ONU STUDENTS RAISE FUNDS FOR HISTORICAL MARKER
Shriner’s editorial was read by Ohio Northern University professor and baseball fan Dave Strittmatter, who enlisted his students to create a fundraising campaign for a Ray Brown historical marker. It took almost a year for that group to get the marker approved and to raise the $4,200 needed to purchase it.

The ONU collaboration expanded in June 2023 to include a mural by student painter Aubrey Davis. The colorful work depicts Brown pitching in his Homestead Grays uniform and as a young boy. A cardinal and native Ohio flowers symbolize his Ohio roots.

It was the summer of 2024, after Strittmatter and Village of Alger Administrator Paul Osborne applied for grants from the Ohio State Legislature, that the project turned a major corner. Searching for funding for items such as fencing, an entrance gate and security cameras, the Hardin County Historical Museums were awarded $40,000.

MIDWEST MEMORY GRANT
In Fall 2024, ONU art professor Melissa Eddings Mancuso found the Midwest Memory Grant, which aligns beautifully with the Ray Brown Memorial Park project, in its purpose of “supporting the expression, elevation, and preservation of diverse stories through monuments and memorials in Midwest communities.” In winter 2025, the Alger project received one of eight $110,00 grants, with $75,000 earmarked for park improvements.

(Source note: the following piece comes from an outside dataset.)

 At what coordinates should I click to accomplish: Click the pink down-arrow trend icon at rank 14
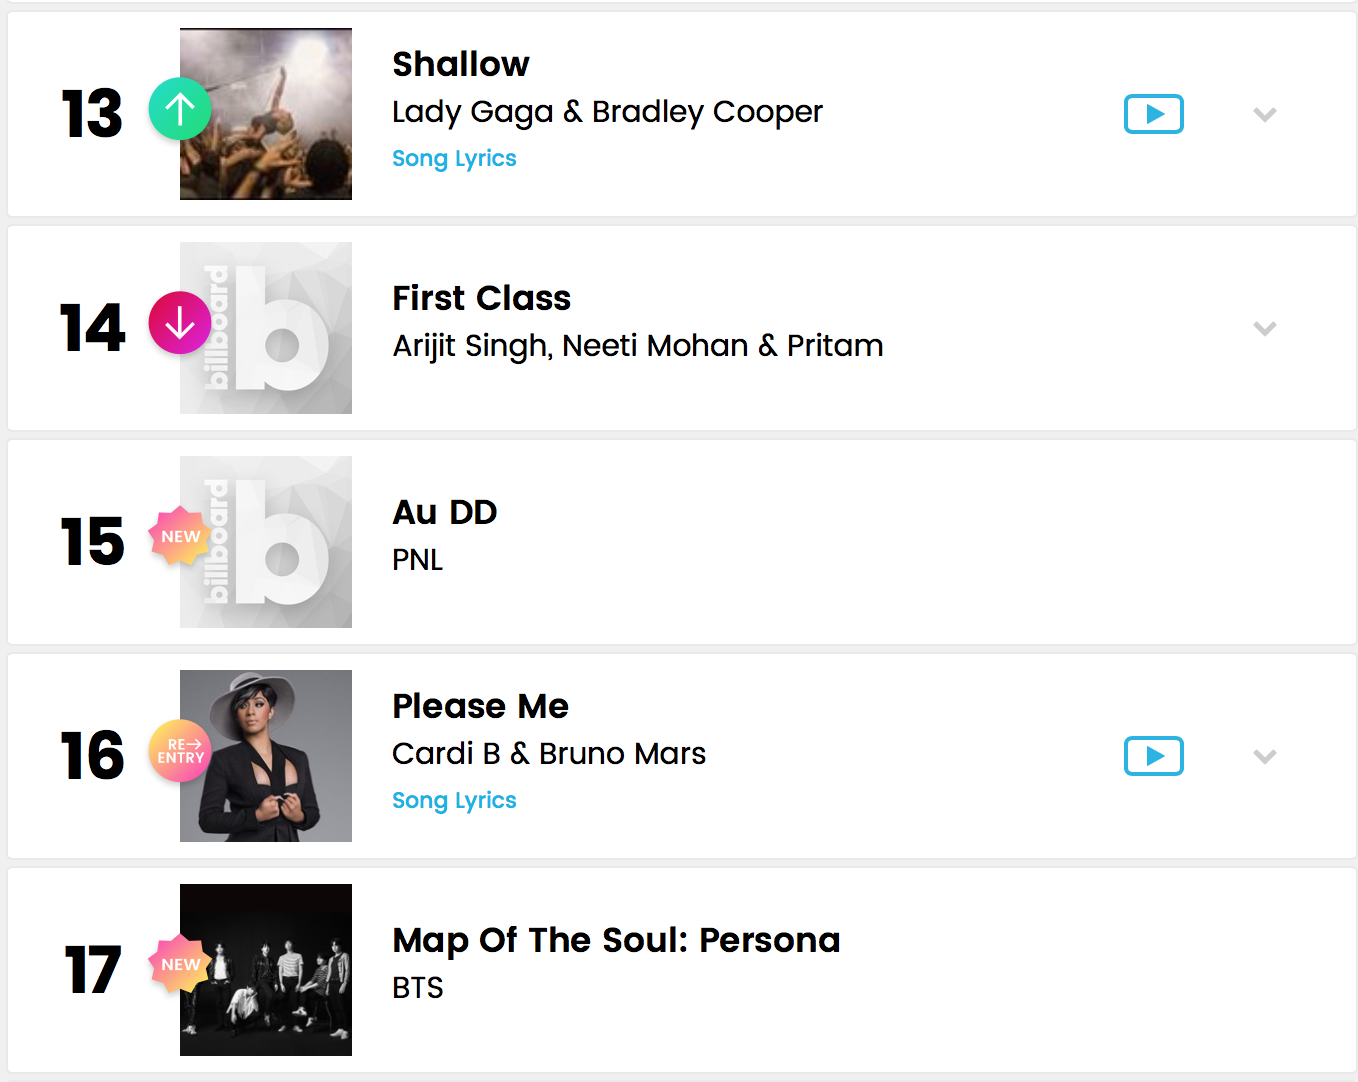click(180, 323)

VILLAGE AND COUNTY INVOLVEMENT
That April, the Village of Alger council voted to rename Alger Park for Brown, a move that met with some initial resistance. Many living in Alger and the surrounding area had never heard of Ray Brown or his career in Negro League baseball.

Osborne doesn’t think there was a racial element to the pushback: “some people who have know Alger Park their whole lives were resistant to it.” He calls the project “the greatest thing” and hopes “this park will lure people from all over the United States, that it will be an attraction that will elevate the quality of life in Alger.”

The Village Administrator admits that he’s more of a football fan than a baseball fan, but says that players like Bob Gibson and other Cuban and black baseball players were his heroes. “When I found out a black man from Alger did great things, my heart leaped out of my chest.”

UNCOVERING BROWN’S STORY
But not only was Ray Brown unsung in his birthplace, after his baseball career, he also lived and died in obscurity. Strittmatter reports that at the Negro Leagues Baseball Museum in Kansas City, there are a tiny number of references to Brown. And he notes, Brown was “a star among stars” and as a pitcher was overshadowed by the charismatic Satchel Paige.

Brown was married and divorced twice and had a nonverbal son with disabilities. After retiring from baseball, he worked at the Sunshine Biscuits Company in Dayton, Ohio. Brown died on February 8, 1965 and his remains were buried in an unmarked grave. Following his induction into the MLB Hall of Fame, funds were raised for a gravestone that was dedicated in Greencastle Cemetery in July 2008.

An article by Chris Rainey for the American Society for Baseball Research unearths some details about Brown’s childhood and Alger High School sports career, as well as detailing his baseball career from 1930 to 1953.

The Hardin County Historical Museums in Kenton plans to create a small Ray Brown exhibit and has a web page detailing the scope of the memorial field project.

Perhaps there are more chapters in the Ray Brown story yet to be written, and more discoveries to be made about his life, as more people are introduced to the phenomenal Negro League pitcher who hailed from Alger, Ohio.

EDITOR'S NOTE: Corrections have been made to the original version of this article, thanks to reader feedback.